Обо мне, разумеется, не было произнесено ни одного слова. Так началась для Люси иная жизнь, которая продолжалась для него, начиная с этого дня, десять лет. 3 марта утром, когда я собиралась в школу, неожиданно домой приехал отец, что было совершенно необычно. Он прошел своим быстрым шагом прямо в мою комнату, где от одного его взгляда окаменела моя няня, да так и приросла к полу в углу комнаты. Я никогда еще не видела отца таким. Обычно сдержанный и на слова и на эмоции, он задыхался от гнева, он едва мог говорить: «Где, где это все?
– выговорил он, - где все эти письма твоего писателя?» Нельзя передать, с каким презрением выговорил он слово «писатель». «Мне все известно! Все твои телефонные разговоры - вот они, здесь!
– Он похлопал себя рукой по карману.
– Ну! Давай сюда! Твой Каплер - английский шпион, он арестован!» Я достала из своего стола все Люсины записи и фотографии с его надписями, которые он привез мне из Сталинграда. Тут были и его записные книжки, и наброски рассказов, и один новый сценарий о Шостаковиче. Тут было и длинное печальное прощальное письмо Люси, которое он дал мне в день рождения - на память о нем. «А я люблю его!» - сказала наконец я, обретя дар речи. «Любишь!» - выкрикнул отец с невыразимой злостью к самому этому слову - ия получила две пощечины, - впервые в своей жизни. «Подумайте, няня, до чего она дошла!
– он не мог больше сдерживаться.
– Идет такая война, а она занята.!» - Ион произнес грубые мужицкие слова, других слов он не находил. «Нет, нет, нет.
– повторяла моя няня, стоя в углу и отмахиваясь от чего-то страшного пухлой своей рукой.
– Нет, нет, нет!» - «Как так - нет?!
– не унимался отец, хотя после пощечин он уже выдохся и стал говорить спокойнее.

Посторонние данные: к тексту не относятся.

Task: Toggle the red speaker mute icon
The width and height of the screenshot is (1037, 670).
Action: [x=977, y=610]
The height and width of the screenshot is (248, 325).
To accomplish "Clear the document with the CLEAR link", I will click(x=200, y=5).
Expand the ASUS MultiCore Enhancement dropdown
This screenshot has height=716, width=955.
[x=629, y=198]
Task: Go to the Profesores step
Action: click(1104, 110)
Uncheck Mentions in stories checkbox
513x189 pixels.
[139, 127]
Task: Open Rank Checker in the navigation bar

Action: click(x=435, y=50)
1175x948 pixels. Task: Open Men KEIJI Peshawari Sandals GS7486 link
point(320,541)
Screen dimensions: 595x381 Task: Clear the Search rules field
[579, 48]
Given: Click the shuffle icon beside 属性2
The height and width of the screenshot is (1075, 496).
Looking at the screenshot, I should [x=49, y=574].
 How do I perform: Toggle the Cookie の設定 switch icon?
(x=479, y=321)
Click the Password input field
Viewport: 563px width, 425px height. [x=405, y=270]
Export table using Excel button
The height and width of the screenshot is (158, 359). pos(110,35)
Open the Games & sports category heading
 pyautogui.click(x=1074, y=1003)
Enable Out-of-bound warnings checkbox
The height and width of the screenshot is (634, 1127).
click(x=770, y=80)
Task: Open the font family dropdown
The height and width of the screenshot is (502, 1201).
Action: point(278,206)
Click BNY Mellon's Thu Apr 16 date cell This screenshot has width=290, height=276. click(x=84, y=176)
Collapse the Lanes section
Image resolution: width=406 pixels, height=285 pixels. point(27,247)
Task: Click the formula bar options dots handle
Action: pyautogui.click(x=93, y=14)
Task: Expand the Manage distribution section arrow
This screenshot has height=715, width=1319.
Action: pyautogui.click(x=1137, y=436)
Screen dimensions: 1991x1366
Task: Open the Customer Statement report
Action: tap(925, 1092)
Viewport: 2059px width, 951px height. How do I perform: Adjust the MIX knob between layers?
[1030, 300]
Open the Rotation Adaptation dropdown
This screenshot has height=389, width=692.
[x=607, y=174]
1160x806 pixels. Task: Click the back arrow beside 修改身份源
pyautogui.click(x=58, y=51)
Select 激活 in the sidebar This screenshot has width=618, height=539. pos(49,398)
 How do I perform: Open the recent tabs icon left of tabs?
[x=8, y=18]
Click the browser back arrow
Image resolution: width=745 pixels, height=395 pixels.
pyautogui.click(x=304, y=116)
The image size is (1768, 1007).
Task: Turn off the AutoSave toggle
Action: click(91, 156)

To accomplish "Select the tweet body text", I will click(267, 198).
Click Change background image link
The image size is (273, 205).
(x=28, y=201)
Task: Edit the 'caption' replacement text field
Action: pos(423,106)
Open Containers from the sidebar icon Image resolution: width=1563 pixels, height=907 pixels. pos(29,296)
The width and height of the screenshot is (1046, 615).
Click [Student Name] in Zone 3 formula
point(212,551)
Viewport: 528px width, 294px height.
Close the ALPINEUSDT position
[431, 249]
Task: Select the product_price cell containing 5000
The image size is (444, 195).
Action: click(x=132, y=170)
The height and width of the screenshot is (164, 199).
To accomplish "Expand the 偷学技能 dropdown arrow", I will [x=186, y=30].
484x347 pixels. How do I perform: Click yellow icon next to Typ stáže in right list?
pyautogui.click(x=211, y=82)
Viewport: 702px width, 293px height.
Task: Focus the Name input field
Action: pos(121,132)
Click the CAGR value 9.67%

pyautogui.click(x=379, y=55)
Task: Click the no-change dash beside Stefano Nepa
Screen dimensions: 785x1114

– Как так нет, я все знаю!» И, взглянув на меня, произнес то, что сразило меня наповал: «Ты бы посмотрела на себя - кому ты нужна?! У него кругом бабы, дура!» И ушел к себе в столовую, забрав все, чтобы прочитать своими глазами. У меня все было сломано в душе. Последние его слова попали в точку. Можно было бы безрезультатно пытаться очернить в моих глазах Люсю - это не имело бы успеха. Но когда мне сказали: «Посмотри на себя», - тут я поняла, что действительно, кому могла быть я нужна? Разве мог Люся всерьез полюбить меня? Зачем я была нужна ему? Фразу о том, что «твой Каплер - английский шпион» я даже как-то не осознала сразу. И только лишь, машинально продолжая собираться в школу, поняла наконец, что произошло с Люсей. Но все это было как во сне. Как во сне я вернулась из школы. «Зайди в столовую к папе», - сказали мне. Я пошла молча. Отец рвал и бросал в корзину мои письма и фотографии. «Писатель!
– бормотал он.
– Не умеет толком писать по-русски! Уж не могла себе русского найти!» То, что Каплер - еврей, раздражало его, кажется, больше всего. Мне было все безразлично. Я молчала, потом пошла к себе. С этого дня мы с отцом стали чужими надолго. Не разговаривали мы несколько месяцев; только летом встретились снова. Но никогда потом не возникало между нами прежних отношений. Я была для него уже не та любимая дочь, что прежде.